Philippians 3:18-19 (CSB) For I have often told you, and now say again with tears, that many live as enemies of the cross of Christ. 19 Their end is destruction; their god is their stomach; their glory is in their shame. They are focused on earthly things

Titus 1:16 (CSB) They claim to know God, but they deny him by their works. They are detestable, disobedient, and unfit for any good work.

Matthew 7:21-23 (CSB) Not everyone who says to me, ‘Lord, Lord,’ will enter the kingdom of heaven, but only the one who does the will of my Father in heaven. 22 On that day many will say to me, ‘Lord, Lord, didn’t we prophesy in your name, drive out demons in your name, and do many miracles in your name?’ 23 Then I will announce to them, ‘I never knew you. Depart from me, you lawbreakers!

The man who did not come wearing the appropriate wedding clothes illustrates those who hear the gospel but are unchanged by it and do not come clothed in Christ:

  • Their heart remains fixed on this world
  • Their mind remains fixed on this world
  • They live their life how people of this world live their lives

How does one put on Christ and be clothed in wedding garments?

Galatians 3:27 (CSB) For those of you who were baptized into Christ have been clothed with Christ.

Ephesians 4:20-24 (CSB) But that is not how you came to know Christ, 21 assuming you heard about him and were taught by him, as the truth is in Jesus, 22 to take off your former way of life, the old self that is corrupted by deceitful desires, 23 to be renewed in the spirit of your minds, 24 and to put on, the new self, the one created according to God’s likeness in righteousness and purity of the truth.

Revelation 19:8 (CSB) She was given fine linen to wear, bright and pure. For the fine linen represents the righteous acts of the saints.

When we come to Christ through faith, we are baptized into him and clothed by God with Christ according to the riches of his grace.

KEY STATEMENT:

Being clothed in Christ by the grace of God, we must put off our old way of living and are made new by the Spirit of God as we learn from the grace of God to put on righteousness by faith. 

Titus 2:11-15 (CSB) For the grace of God has appeared, bringing salvation for all people, 12 instructing us to deny godlessness and worldly lusts and to live in a sensible, righteous, and godly way in the present age, 13 while we wait for the blessed hope, the appearing of the glory of our great God and Savior, Jesus Christ. 14 He gave himself for us to redeem us from all lawlessness and to cleanse for himself a people for his own possession, eager to do good works. 15 Proclaim these things; encourage and rebuke with all authority.

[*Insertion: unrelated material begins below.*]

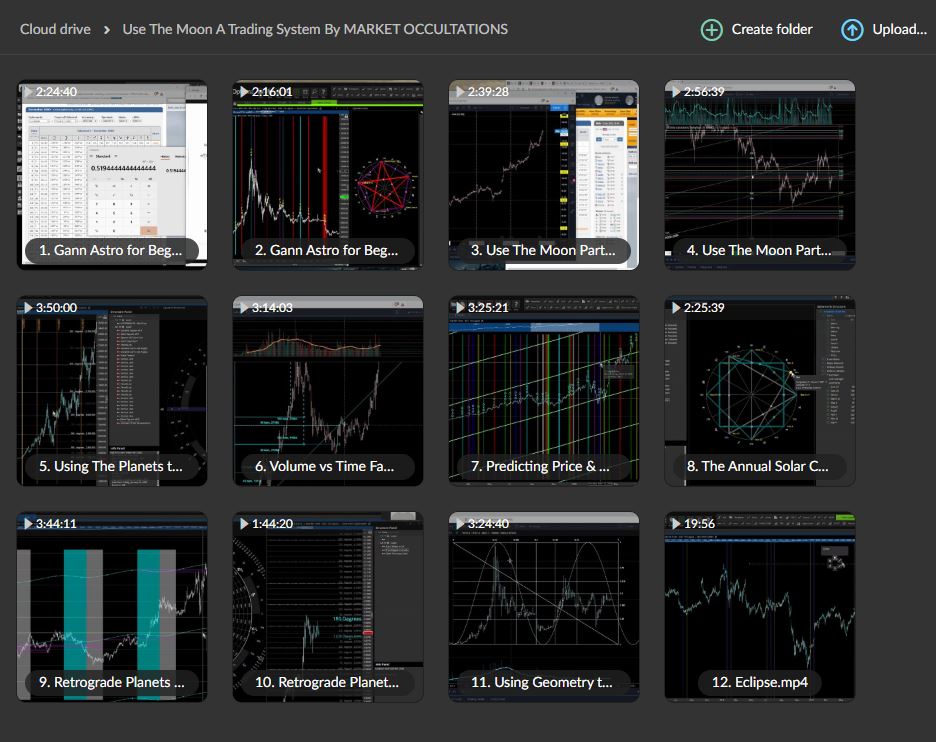Open 6. Volume vs Time video
Screen dimensions: 936x742
tap(328, 390)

Let no one disregard you.

 

Verse 14: The Chosen

For many are called, but few are chosen.

The conclusion to this parable is that God calls many people through the message of the gospel, but only those who receive the grace of Christ by faith and are subsequently clothed in Christ will be chosen.  We must not think that we can come to the wedding banquet unchanged by the grace of Christ – wearing our old man like filthy rags of sin – this message is of paramount importance; anyone who comes to the wedding banquet having heard the call, but comes unchanged by God’s grace will be cast out and destroyed with the unbelieving because they received the grace of God in vain through their disobedience:

Hebrews 4:1-2, 6-7 (CSB) Therefore, since the promise to enter his rest remains, let us beware that none of you be found to have fallen short. For we also have received the good news just as they did. But the message they heard did not benefit them, since they were not united with those who heard it in faith. 6 Therefore, since it remains for some to enter it, and those who formerly received the good news did not enter because of disobedience, 7 he again specifies a certain day—today. He specified this speaking through David after such a long time: Today, if you hear his voice, do not harden your hearts.